Only 55 years after the war would he hear about an advocacy group for POWs: Erim Balaila (Awake at Night). There he would discover that the insomnia, the recurring memories, the distancing from loved ones, the depression were all symptoms of post-traumatic stress syndrome, something every former POWs suffers from.

It was only five years ago that Yosef heard about the group and decided to join. Until then, he didn't know he was eligible for POW and wounded veteran rights, or that the other POWs feel just as he does.

"Before five years ago, my children didn't know about what happened to me. But Erim Balaila exposed us, we started to talk... I saw that it's okay to talk. When we expose ourselves it helps to lessen the trauma, but the trauma lives on."

The POWs meet a lot, but not just to share war stories and learn about their rights. Today POWs from all over the country gather to rally on behalf of the POWs of today, and to encourage the nation and its leaders to take their plight more personally. The organization is very careful not to use the language of "hostages" when describing the POWs to make it clear that this is not only a private matter of families but a state matter of the army and government who sent out these young men and must bring them home and then take care of them.

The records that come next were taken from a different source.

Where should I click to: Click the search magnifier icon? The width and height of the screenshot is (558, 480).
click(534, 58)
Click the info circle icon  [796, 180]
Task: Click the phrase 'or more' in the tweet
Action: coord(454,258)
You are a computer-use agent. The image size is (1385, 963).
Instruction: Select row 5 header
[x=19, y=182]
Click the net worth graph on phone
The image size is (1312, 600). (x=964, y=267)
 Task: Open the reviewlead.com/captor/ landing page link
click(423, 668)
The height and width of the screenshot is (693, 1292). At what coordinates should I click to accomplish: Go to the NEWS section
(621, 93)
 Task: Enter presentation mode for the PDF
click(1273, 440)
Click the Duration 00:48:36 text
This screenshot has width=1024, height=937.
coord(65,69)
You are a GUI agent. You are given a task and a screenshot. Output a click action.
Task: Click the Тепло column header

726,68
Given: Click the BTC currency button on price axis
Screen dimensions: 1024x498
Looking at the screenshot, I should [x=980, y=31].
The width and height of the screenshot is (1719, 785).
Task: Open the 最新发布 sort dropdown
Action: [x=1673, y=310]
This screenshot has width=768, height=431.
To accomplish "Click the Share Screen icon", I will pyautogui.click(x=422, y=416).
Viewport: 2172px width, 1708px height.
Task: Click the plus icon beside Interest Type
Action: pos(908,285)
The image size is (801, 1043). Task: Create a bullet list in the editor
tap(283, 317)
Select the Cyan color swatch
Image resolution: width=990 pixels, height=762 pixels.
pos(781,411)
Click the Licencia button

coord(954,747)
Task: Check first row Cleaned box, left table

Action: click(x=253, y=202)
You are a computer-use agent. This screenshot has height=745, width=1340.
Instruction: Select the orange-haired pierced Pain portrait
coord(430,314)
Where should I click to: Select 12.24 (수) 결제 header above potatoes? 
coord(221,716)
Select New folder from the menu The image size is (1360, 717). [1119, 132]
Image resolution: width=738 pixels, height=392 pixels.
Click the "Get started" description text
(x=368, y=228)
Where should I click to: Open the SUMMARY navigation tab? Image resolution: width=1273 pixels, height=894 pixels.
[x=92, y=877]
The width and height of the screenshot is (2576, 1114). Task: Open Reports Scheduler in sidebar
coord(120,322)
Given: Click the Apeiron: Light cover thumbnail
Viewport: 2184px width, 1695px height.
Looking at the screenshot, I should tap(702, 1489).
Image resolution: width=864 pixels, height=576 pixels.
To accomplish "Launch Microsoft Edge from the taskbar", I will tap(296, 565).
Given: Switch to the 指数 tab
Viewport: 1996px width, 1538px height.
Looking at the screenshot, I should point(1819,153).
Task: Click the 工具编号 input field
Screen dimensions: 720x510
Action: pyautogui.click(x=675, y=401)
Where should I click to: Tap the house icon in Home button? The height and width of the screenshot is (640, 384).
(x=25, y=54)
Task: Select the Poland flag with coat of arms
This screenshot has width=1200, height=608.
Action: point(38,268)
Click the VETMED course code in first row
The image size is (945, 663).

Every other week Yosef tries to join the rally outside Beit Hanassi to bring home Gilad Schalit, Ehud Goldwasser and Eldad Regav, captured in 2006. He, with other POWs, also rallied for seven months in front of the Knesset on their behalf, as well as other POW/MIAs - Ze'ev Rotchik (1973), Zachary Baumel, Yehuda Katz, Zvi Feldman (1982), Ron Arad (1986), Guy Hever (1997), and Majdi Halabi (2005).

"I identify with the POWs today that are not here. I was a POW in Jordan. That was horrible but easy compared to those that were interned by Syria, Egypt, Hamas, Hizbullah, etc. At least I was interned with other people. Who knows what is with Gilad Schalit. Does he have anyone to talk to?

"The state doesn't do enough to bring POWs home."

Yosef says Independence Day is a day for remembering how he and his friends helped save the country, so that the Jews could be independent and free. But it's also a day for remembering the Israeli POWs that are not yet free.

He closes his eyes and sighs: "They should be home celebrating with us." Until then, he says, this celebration of freedom will always be a day of joy - and a day of heartbreak.